DIRECTIVE =
Arrange the material between the lines holding "The height and width of the screenshot is (753, 1346)." and "Select the Text presentation", inclusive, as a two-column CSV headed input and output. Each text goes in one row under input with its answer under output, and every field is quoted with line breaks replaced by spaces.

DATA EXTRACT =
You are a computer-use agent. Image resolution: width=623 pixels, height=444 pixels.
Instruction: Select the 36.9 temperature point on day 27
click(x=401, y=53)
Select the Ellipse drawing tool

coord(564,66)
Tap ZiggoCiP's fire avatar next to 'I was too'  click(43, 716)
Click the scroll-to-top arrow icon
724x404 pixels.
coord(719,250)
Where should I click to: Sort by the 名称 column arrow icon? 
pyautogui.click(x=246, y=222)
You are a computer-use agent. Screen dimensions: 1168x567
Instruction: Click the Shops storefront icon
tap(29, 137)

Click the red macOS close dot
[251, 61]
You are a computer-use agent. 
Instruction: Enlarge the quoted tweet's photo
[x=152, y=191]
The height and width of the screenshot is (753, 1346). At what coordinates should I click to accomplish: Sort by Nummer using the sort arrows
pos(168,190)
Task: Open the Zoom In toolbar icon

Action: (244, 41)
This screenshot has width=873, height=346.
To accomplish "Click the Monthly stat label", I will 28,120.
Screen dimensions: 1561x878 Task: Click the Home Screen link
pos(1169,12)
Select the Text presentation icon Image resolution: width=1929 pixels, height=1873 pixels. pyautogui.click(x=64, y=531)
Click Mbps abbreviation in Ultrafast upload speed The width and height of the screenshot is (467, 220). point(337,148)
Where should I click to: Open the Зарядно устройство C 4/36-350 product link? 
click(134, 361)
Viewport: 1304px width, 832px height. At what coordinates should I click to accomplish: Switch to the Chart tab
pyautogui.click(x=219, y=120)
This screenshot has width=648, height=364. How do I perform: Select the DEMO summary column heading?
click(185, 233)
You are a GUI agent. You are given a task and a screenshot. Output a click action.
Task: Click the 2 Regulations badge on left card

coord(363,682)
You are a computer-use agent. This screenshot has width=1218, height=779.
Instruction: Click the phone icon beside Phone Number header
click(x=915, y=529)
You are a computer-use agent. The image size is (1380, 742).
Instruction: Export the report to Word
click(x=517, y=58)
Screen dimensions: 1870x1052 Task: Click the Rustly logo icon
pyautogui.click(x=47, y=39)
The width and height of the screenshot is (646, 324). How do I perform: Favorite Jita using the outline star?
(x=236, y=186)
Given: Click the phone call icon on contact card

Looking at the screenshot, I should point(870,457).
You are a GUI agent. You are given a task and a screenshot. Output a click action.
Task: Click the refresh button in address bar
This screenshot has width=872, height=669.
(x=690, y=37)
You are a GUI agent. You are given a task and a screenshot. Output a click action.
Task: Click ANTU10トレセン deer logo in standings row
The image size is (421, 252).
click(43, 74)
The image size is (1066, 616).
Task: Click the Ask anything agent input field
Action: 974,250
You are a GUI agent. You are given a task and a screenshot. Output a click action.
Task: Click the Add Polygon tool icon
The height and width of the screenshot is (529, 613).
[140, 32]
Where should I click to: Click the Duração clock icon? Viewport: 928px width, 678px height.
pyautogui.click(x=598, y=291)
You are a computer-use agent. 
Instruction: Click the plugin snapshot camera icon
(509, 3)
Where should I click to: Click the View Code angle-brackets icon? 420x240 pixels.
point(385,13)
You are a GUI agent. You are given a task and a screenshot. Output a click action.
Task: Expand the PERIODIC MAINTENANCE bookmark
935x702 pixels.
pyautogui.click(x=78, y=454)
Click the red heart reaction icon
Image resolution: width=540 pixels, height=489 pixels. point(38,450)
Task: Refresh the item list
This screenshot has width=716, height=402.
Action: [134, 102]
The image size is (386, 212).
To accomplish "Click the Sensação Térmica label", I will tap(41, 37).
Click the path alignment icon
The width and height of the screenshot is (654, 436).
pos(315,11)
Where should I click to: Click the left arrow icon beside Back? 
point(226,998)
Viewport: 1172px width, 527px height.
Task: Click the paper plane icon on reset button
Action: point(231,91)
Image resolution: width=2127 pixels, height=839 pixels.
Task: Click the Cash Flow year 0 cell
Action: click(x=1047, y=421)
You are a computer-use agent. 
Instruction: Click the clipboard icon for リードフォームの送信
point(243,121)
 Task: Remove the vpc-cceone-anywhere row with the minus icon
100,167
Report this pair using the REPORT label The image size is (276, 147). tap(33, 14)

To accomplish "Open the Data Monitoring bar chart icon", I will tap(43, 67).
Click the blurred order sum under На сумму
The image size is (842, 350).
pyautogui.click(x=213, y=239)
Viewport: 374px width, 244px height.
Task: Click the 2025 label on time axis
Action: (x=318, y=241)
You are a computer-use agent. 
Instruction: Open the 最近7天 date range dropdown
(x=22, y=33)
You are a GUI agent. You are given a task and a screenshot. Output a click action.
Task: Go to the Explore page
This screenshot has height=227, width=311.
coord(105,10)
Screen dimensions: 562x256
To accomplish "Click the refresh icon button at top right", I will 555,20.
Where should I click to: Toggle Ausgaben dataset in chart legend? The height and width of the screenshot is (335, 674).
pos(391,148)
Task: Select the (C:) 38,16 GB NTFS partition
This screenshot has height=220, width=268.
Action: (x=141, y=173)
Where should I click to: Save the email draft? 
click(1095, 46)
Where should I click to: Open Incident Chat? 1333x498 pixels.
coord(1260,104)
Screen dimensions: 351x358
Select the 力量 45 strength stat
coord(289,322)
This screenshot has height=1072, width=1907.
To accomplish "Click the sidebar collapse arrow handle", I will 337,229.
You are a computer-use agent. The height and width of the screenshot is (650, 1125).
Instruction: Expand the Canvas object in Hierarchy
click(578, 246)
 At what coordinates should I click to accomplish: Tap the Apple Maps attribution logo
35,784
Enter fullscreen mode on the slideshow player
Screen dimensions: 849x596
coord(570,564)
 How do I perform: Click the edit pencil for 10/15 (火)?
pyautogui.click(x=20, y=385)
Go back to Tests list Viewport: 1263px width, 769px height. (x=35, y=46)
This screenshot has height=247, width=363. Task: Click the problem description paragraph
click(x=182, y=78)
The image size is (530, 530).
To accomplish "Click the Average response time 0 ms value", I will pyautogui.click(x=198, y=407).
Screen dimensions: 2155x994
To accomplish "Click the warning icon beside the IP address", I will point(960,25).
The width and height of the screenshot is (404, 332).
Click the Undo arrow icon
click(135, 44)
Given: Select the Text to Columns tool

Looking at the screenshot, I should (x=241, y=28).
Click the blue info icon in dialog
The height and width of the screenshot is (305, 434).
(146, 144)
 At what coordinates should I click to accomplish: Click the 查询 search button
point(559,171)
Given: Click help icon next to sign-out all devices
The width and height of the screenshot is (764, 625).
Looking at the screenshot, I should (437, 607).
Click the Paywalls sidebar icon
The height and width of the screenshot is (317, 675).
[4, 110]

COMPLETE OUTPUT =
input,output
"The height and width of the screenshot is (753, 1346). At what coordinates should I click to accomplish: Sort by Nummer using the sort arrows","pos(168,190)"
"Task: Open the Zoom In toolbar icon","Action: (244, 41)"
"This screenshot has width=873, height=346. To accomplish ""Click the Monthly stat label"",","I will 28,120."
"Screen dimensions: 1561x878 Task: Click the Home Screen link","pos(1169,12)"
"Select the Text presentation icon Image resolution: width=1929 pixels, height=1873 pixels.","pyautogui.click(x=64, y=531)"